Ce genre de rencontres permet de maintenir la cohésion sociale en Kabylie», nous dit un émigré rencontré lors de notre virée sur les lieux. Une vieille, voûtée et ridée, à peine capable de marcher, n’a pas été en reste des visiteurs qui montent vers le sanctuaire, quelque 400 mètres  plus haut. Elle a fait l’effort pour atteindre le sommet. Une fois sur la cime, elle nous raconte : «Avant, les vieilles venaient ici pour implorer Dieu afin de satisfaire leurs vœux, celui de voir leurs époux, fils, exilés à l’étranger, revenir au bercail. C’était la tradition de nos anciens. Des malades ont été aussi guéris par la bénédiction de ce lieu.» Là, tout le monde se rencontre sans aucun clivage idéologique, étant donné que le lieu accueille des personnes de tout âge et de modes de vie différents. Les visiteurs se baladent en toute quiétude. «Ici, le citoyen est libre de circuler comme il veut. Il est en toute sécurité. Il faut savoir qu’Azrou N’Thour accueille des émigrés, des étrangers et des personnes de différentes cultures.  Donc, on doit les mettre à l’aise et les respecter. C’est notre rôle d’ailleurs»,  ajoute un membre du comité d’organisation. Beaucoup d’animations ont eu lieu ce jour-là dans une atmosphère «de grand-messe». Les organisateurs ont même  assuré le transport à bord des bus qui faisaient la navette à partir de la ville d’Iferhounène.

AUBAINE MERCANTILE

Le rush des pèlerins a donné aussi des idées aux riverains qui ont ouvert des échoppes pour vendre toutes sortes de boissons rafraîchissantes et des sandwiches. Des files de véhicules longeaient la route desservant les lieux. Il s’agit d’une piste poussiéreuse et difficilement carrossable. «L’état de la route qui relie le col de Tirourda à Azrou N’Thour est le seul point noir de cet événement. Elle est très poussiéreuse. Sinon, autre chose, c’est vraiment une virée à ne pas rater. Le paysage est splendide», relève un père de famille venu de Béjaïa. Il était vraiment fasciné par la beauté des lieux. Un autre visiteur, un jeune, la trentaine à peine bouclée, une bouteille d’eau à la main, ne cessait d’immortaliser ces moments avec son appareil photo. «On m’a dit qu’avec la bénédiction de ce site, beaucoup de filles qui y viennent à cette occasion réussissent à dénicher un prétendant pour le mariage», murmure-t-il à l’adresse de son ami qui lui a répliqué avec un regard en coin : «Oui, tu as vraiment raison.

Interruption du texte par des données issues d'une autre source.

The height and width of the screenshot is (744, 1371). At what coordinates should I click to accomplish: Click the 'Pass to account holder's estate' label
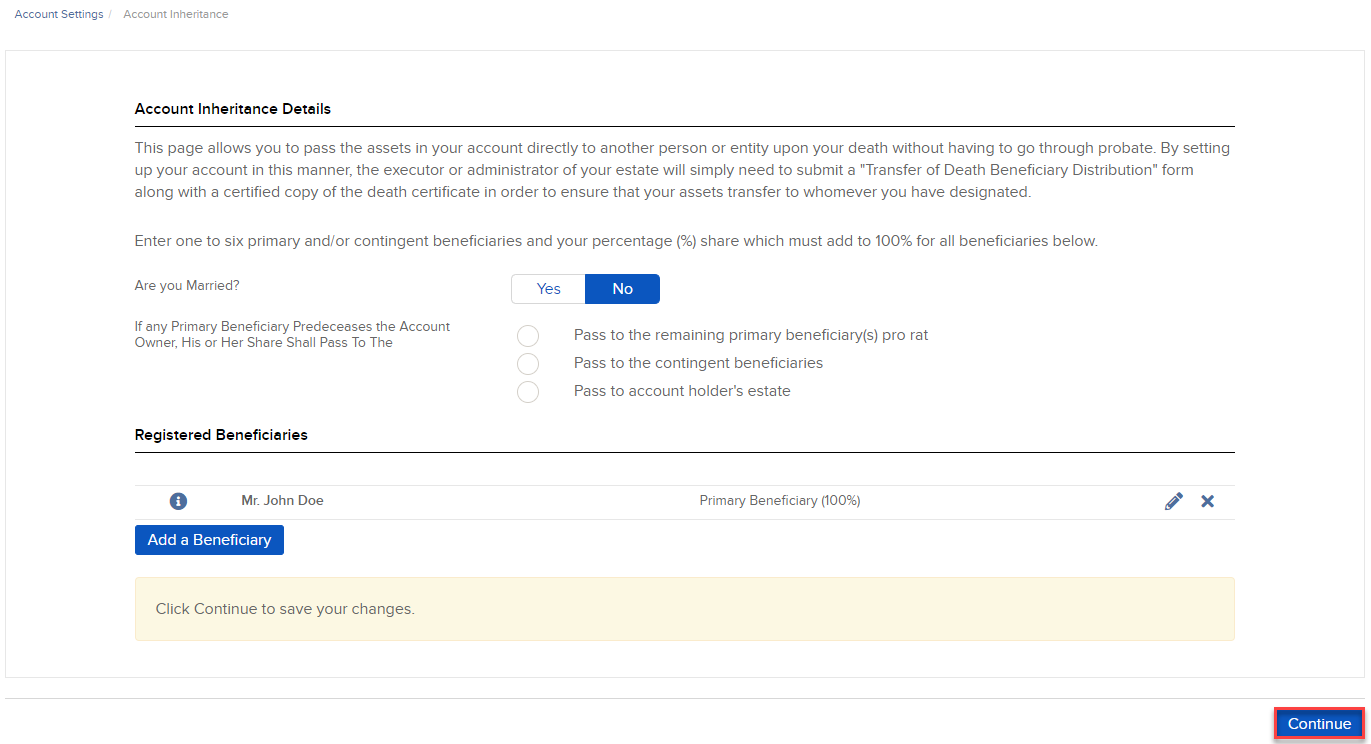click(682, 391)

L’année dernière, c’est mon ex-copine qui est venue ici pour la première fois, et quelques jours plus tard, il y a quelqu’un qui est venu demander sa main pour cet été», lui a-t-il ajouté. Deux collégiens, Nordine et Cherif, venus d’Akbil, une commune de la daïra de Aïn El Hammam, attirent notre attention. «On est venus avec la famille pour passer une journée agréable ici et savourer, à l’occasion, l’air pur de cette cime», nous ont-ils dit avec un sourire timide. Fatiha, une artiste peintre, rencontrée alors qu’elle était sur le point de quitter le sanctuaire en compagnie de ses deux sœurs et son frère, nous fait remarquer que «le lieu procure beaucoup d’inspiration pour des œuvres artistiques».

Azrou N’Thour fait l’objet d’une activité d’animation florissante trois week-ends durant à chaque saison estivale. Il attire le visiteur, notamment, par son panorama éblouissant du haut de sa splendeur touristique. Sa réputation comme endroit paradisiaque semble atteindre son apogée de nos jours. Azrou N’Tour est à visiter et à revisiter. Le rendez-vous est donc, d’ores et déjà, pris pour l’année prochaine.